Biden
definiu rivalidade entre EUA e China como o confronto entre democracia e
autocracia
O
presidente Joe Biden definiu a rivalidade
entre Estados Unidos e China como a disputa do século
entre democracia e autocracia. . Essa visão se aplica não só às relações
internacionais, mas também à dinâmica interna das democracias, a começar pela
americana, ameaçadas por uma cultura supremacista em vários sentidos.
Na Guerra Fria, havia uma diferença não
só entre os modelos democrático e autoritário, mas também entre sistemas
econômicos baseados na livre iniciativa e no dirigismo estatal. As
ineficiências inerentes à intervenção excessiva do Estado na economia levaram o
bloco socialista à debacle econômica, militar e tecnológica.
Em resposta, os chineses reorganizaram seus sistemas de ensino, pesquisa, comércio e indústria de modo a se inserir na globalização. Com sua mão de obra abundante e barata, regulação precária em matéria trabalhista e ambiental e um mercado interno crescente, a China se tornou o celeiro de manufatura do mundo. O regime de partido único continuou intacto e, com ele, o controle político da economia, da ciência e da cultura.

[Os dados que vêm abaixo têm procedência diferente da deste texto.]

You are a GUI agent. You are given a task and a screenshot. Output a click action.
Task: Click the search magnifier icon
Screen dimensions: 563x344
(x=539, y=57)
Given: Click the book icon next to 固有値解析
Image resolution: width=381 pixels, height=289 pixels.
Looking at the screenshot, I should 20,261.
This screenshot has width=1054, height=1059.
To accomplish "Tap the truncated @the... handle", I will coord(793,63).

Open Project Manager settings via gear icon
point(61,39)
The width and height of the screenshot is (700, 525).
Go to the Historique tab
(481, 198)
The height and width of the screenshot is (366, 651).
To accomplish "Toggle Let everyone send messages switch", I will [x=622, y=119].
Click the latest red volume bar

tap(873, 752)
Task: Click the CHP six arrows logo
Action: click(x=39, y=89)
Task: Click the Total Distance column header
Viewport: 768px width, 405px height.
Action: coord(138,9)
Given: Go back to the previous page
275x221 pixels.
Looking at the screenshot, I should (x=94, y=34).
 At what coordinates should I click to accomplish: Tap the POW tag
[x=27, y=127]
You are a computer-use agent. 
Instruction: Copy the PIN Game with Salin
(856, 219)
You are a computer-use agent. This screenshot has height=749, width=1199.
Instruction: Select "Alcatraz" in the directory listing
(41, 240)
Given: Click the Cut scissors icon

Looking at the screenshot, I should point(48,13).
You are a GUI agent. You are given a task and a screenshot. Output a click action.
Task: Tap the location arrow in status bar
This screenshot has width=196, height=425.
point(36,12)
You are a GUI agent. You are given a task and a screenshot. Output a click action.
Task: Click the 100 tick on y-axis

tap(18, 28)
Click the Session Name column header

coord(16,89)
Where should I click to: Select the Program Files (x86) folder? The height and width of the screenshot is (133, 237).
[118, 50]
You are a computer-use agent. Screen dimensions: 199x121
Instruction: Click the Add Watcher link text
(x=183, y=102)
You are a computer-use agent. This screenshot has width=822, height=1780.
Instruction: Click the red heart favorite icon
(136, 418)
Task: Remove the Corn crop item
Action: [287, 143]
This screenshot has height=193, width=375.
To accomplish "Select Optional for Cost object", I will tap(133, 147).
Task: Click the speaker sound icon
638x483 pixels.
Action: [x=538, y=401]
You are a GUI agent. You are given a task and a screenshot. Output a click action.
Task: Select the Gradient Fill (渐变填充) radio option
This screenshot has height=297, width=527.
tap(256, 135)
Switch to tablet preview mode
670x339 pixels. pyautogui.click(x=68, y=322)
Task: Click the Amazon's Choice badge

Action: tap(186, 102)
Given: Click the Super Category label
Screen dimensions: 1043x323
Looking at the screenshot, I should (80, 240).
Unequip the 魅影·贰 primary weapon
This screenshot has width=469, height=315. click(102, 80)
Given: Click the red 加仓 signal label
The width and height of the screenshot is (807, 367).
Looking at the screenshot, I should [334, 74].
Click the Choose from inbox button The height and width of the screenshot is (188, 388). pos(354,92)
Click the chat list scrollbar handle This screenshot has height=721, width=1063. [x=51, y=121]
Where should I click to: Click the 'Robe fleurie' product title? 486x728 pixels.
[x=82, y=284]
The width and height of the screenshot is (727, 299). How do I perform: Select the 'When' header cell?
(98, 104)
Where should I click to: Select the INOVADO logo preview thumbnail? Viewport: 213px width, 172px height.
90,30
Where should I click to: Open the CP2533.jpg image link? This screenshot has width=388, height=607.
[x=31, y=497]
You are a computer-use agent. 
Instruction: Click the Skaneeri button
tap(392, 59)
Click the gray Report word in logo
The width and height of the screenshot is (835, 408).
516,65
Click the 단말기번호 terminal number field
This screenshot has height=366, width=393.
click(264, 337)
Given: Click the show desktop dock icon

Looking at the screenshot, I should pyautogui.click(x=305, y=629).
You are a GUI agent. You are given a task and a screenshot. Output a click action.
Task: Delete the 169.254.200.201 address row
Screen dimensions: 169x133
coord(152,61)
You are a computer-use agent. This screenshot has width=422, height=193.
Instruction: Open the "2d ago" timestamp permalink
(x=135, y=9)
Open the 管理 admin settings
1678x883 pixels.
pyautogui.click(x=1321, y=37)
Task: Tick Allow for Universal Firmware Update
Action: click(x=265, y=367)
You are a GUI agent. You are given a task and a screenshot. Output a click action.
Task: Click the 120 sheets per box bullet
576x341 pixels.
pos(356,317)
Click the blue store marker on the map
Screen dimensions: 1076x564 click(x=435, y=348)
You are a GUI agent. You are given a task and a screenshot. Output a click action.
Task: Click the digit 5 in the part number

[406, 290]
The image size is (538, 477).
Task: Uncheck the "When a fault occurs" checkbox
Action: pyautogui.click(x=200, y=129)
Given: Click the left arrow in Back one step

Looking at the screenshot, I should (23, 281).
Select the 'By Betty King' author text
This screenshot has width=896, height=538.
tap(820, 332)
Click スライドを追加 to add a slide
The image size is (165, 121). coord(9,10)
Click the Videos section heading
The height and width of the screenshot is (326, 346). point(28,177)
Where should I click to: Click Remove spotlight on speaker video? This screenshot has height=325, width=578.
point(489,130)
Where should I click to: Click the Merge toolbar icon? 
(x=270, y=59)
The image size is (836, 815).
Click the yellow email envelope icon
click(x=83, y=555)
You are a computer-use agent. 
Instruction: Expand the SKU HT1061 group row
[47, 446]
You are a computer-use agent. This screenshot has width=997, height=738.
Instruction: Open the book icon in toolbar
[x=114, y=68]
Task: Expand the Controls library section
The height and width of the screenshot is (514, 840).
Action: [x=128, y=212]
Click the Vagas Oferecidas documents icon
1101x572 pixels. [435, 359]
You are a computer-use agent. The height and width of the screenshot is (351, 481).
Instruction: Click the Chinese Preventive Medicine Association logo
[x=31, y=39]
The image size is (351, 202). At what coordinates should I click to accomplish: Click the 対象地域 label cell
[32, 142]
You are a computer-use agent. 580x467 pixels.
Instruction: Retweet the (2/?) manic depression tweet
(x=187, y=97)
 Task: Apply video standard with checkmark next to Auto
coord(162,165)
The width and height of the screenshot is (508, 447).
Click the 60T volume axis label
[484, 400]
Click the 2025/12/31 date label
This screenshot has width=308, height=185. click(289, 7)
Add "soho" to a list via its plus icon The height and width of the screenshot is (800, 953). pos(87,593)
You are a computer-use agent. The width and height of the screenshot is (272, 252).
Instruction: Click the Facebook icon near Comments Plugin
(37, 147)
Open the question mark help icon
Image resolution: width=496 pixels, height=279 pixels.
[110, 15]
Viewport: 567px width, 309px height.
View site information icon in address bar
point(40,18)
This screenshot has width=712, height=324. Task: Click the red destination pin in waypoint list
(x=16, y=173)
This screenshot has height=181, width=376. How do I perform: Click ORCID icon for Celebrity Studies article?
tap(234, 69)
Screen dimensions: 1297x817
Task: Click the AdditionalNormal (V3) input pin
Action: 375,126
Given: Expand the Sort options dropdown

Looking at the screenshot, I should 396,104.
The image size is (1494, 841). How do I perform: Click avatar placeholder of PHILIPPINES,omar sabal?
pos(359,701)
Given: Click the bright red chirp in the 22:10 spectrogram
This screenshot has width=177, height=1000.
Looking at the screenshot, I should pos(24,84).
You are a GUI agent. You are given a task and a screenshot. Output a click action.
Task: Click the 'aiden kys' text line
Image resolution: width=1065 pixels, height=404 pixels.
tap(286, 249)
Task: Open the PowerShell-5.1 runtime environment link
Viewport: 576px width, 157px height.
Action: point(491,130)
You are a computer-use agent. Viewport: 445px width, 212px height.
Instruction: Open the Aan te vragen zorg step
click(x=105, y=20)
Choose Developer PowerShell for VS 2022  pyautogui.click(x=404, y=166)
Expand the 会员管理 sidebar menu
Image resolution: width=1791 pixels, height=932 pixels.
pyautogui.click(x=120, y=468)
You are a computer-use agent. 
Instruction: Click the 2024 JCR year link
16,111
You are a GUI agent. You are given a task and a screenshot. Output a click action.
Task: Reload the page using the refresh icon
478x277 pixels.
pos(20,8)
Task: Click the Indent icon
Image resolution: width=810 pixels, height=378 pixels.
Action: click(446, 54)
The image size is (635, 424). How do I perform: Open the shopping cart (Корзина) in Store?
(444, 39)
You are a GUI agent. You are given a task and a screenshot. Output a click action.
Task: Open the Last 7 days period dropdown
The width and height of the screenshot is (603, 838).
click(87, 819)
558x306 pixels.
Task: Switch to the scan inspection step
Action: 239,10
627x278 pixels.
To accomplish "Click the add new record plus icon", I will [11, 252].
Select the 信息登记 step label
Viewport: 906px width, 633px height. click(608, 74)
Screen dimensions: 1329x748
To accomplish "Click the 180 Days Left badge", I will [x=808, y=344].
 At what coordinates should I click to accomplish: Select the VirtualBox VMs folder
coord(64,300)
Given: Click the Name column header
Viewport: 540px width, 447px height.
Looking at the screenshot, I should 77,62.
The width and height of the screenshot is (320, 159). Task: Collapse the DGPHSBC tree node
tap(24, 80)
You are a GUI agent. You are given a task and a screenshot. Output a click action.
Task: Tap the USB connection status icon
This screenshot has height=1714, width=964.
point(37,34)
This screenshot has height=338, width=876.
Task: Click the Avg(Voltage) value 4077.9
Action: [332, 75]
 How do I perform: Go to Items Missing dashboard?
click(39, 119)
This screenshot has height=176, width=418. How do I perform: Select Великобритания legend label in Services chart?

O deslocamento de grande parte da indústria para a China significou para muitos americanos e europeus sem ensino superior uma perda de renda e de status social. Esse grupo se tornou cliente de líderes populistas que manipulam seu ressentimento e nostalgia com a promessa da volta aos “velhos e bons tempos” por meio da exclusão de quem supostamente os “roubou”.
Esse
discurso tem um núcleo supremacista, mais ou menos velado numa embalagem
nacionalista, conservadora, religiosa e individualista. O veículo emocional
dessa agenda política é a desconfiança da democracia, da liberdade econômica e
do chamado “globalismo”. Isso gera uma incongruência interna, que confunde os
liberais na economia e na cultura.
Cobri
várias eleições presidenciais nos Estados Unidos, e encontrei um tipo de
eleitor submerso em um dilema: de um lado, ele é moralmente conservador, o que
o atrai para os candidatos republicanos; de outro, sente que precisa da ajuda
do Estado, da regulação dos serviços e de outras preocupações típicas dos
democratas.
Não
existia um candidato para esse eleitor, cujo voto representava uma escolha de
Sofia. Até que Donald Trump conseguiu conciliar
essas duas aspirações contraditórias, com um discurso moralmente conservador,
porém protecionista, com uma forte identificação cultural com as pessoas de
baixo nível de instrução, ao mesmo tempo que atende também às suas crenças
individualistas e sonhos de ascensão social. O mesmo se pode dizer de Marine Le Pen na França e de
tantos outros líderes da extrema direita.
O que
move esse contingente de desiludidos e ressentidos é o “arrivismo” – o desejo
de chegar a um patamar superior de prosperidade e status social e, ao chegar
(“arriver”, em francês), simbolicamente chutar a escada, para impedir que
outros de baixo também ascendam, e com isso anulem seus ganhos comparativos.
A
desconfiança da democracia e das liberdades, combinada com a identificação com
líderes considerados “fortes”, produziu uma admiração por autocratas como o
russo Vladimir Putin. O chinês Xi Jinping poderia preencher esse
papel também, se a China não fosse identificada como a raiz dos problemas dessa
classe social – e se ele fosse caucasiano.
“Temos
de provar que a democracia funciona”, exortou Biden, numa resposta à noção de
que sistemas autoritários como o chinês produzem mais resultados. “No momento
em que um presidente se afasta disso, como fez o último, perdemos nossa legitimidade
ao redor do mundo.”
O futuro da democracia depende da resposta a essa pergunta: a legitimidade do liberalismo econômico está na meritocracia, que pressupõe oportunidades não tão desiguais, ou na exclusão supremacista?